A Docapesca de Setúbal, à semelhança das restantes do país, pode vir a paralisar em breve caso seja convocada uma nova greve dos seus trabalhadores, que reclamam aumentam salariais. Embora sem data ainda marcada, o Sindicato dos Trabalhadores da Marinha Mercante, Agências de Viagens, Transitários e Pesca (SIMAMEVIP) colocam a hipótese de realizar novos protestos.

“Ainda não há qualquer decisão tomada nem estão escolhidas datas para uma eventual nova greve dos trabalhadores das lotas. O sindicato irá reunir com os representantes dos funcionários e, só depois disso, se irão adotar novas formas de luta”, disse ao Semmais o coordenador do SIMMEVIP, Paulo Lopes, lembrando que a greve efetuada na quarta-feira teve total adesão em Setúbal, assim como no resto do país.

Em Setúbal, de acordo com o sindicalista, os 13 funcionários ali destacados aderiram na totalidade à paralisação. Tratou-se de uma medida que obstou ao habitual leilão do pescado, mas que, para dar determinação ao cumprimento dos serviços mínimos decretados, permitiu continuar a fazer a distribuição de peixe fresco capturado pelos pescadores artesanais. Já em relação à pesca de arrasto, praticada por navios de maiores dimensões e equipados com frigoríficos, não há registo de eventuais consequências.

 

Trabalhadores querem apenas ver melhorados os salários

Paulo Lopes lembrou que os trabalhadores da Docapesca pretendem, em todo o país, melhorar as suas condições financeiras e não prejudicar o abastecimento de peixe fresco. O acordo para que se procedesse aos aumentos, de quatro a cinco por cento em alguns casos e de dez por cento para os que atualmente auferem o salário mínimo nacional, já teria sido atingido após negociações entre o sindicado e a administração da empresa estatal. No entanto, acrescentou o mesmo responsável, o mesmo acabou por ser inviabilizado pelo Ministério das Finanças.

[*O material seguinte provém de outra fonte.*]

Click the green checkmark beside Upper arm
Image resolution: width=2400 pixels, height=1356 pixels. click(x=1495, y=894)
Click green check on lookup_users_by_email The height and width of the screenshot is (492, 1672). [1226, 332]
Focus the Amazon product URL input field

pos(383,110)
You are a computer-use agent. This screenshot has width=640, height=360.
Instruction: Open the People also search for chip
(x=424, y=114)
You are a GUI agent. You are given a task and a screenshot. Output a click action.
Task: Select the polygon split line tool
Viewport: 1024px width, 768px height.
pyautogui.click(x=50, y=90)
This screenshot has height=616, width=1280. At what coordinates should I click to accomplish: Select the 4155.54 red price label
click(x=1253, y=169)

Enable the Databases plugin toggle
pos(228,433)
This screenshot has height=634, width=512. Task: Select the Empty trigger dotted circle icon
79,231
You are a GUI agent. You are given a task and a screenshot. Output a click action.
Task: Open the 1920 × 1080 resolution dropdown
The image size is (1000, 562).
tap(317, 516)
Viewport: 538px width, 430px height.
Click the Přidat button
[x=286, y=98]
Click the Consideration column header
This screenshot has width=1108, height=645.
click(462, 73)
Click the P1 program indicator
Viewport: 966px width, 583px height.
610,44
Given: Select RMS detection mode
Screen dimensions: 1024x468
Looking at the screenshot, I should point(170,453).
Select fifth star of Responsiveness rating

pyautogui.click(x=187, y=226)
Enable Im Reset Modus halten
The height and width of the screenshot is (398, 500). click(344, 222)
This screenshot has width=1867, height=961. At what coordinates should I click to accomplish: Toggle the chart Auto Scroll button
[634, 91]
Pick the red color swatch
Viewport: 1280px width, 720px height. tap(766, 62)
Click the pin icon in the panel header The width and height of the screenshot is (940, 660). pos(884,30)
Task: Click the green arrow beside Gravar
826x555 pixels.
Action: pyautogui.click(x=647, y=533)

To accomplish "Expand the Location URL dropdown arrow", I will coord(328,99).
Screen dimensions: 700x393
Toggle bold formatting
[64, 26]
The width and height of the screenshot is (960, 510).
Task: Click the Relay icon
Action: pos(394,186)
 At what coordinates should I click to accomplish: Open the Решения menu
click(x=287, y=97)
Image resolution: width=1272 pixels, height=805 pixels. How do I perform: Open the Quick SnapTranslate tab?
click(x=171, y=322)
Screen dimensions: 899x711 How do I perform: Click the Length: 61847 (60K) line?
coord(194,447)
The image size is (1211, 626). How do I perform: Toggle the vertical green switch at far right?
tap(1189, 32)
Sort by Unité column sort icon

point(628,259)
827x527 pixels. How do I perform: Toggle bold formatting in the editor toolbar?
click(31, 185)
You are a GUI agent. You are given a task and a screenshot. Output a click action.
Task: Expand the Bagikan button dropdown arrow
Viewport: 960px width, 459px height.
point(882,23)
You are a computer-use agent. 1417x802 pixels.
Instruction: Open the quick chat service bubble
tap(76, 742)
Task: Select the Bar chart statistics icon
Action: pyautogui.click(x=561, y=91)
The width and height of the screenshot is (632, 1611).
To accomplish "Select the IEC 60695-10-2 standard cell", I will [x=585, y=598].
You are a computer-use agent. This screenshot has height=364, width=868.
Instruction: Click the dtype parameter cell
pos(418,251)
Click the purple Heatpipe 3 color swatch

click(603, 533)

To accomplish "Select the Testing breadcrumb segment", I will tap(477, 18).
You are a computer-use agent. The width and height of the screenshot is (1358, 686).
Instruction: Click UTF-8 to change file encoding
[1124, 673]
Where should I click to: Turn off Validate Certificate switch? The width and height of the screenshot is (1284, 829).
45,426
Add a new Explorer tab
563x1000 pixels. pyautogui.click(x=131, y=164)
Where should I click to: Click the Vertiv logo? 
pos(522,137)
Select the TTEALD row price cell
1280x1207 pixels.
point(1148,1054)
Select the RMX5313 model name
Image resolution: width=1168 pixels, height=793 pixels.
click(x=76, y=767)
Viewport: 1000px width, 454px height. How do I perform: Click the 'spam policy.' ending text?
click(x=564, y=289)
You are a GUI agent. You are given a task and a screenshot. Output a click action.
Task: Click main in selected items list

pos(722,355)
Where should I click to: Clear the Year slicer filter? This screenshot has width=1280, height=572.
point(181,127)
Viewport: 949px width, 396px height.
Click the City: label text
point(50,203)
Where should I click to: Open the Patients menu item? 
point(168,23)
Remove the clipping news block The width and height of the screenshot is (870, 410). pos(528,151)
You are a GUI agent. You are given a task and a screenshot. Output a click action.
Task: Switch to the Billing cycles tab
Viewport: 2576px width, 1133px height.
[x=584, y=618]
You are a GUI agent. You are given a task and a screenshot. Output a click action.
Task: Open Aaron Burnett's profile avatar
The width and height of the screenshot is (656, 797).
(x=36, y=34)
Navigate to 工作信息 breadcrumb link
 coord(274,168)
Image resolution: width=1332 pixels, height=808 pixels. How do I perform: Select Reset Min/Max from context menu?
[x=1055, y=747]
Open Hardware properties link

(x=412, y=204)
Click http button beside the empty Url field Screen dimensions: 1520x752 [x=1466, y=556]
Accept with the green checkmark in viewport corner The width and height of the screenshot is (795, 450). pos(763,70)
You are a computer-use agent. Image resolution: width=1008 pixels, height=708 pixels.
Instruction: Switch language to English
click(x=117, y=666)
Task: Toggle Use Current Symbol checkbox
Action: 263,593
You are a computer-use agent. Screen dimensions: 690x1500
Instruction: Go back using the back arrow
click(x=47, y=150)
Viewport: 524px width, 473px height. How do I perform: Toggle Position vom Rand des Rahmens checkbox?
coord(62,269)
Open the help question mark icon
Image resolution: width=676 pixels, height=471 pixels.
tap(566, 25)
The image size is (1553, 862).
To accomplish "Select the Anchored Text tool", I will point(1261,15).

“As Finanças nunca respondem a ninguém. Não sabemos, portanto, os motivos para que tenham recusado o acordo que já estava conseguido com a Docapesca. Agora, face a esta situação, vamos ter de reunir com todos os trabalhadores e, caso seja esse o desejo deles, marcar novas formas de luta”, adiantou Paulo Lopes. O sindicalista referiu ainda não ter qualquer reação da Docapesca face à decisão ministerial, mas alvitrou que “possivelmente também não ficaram satisfeitos, pois ninguém gosta de não poder desempenhar a sua função”.

A ideia do SIMAMEVIP passa por, ainda este ano, conseguir que os salários mais baixos dentro da Docapesca se cifrem nos 750 euros mensais, de modo a que se diferenciem do salário mínimo nacional. Esse acordo estará acertado com a Docapesca, de quem o nosso jornal não conseguiu obter qualquer declaração, e também com a secretaria de Estado das Pescas e Ministério do Mar. Falta, no entanto, a concordância decisiva do Ministério das Finanças.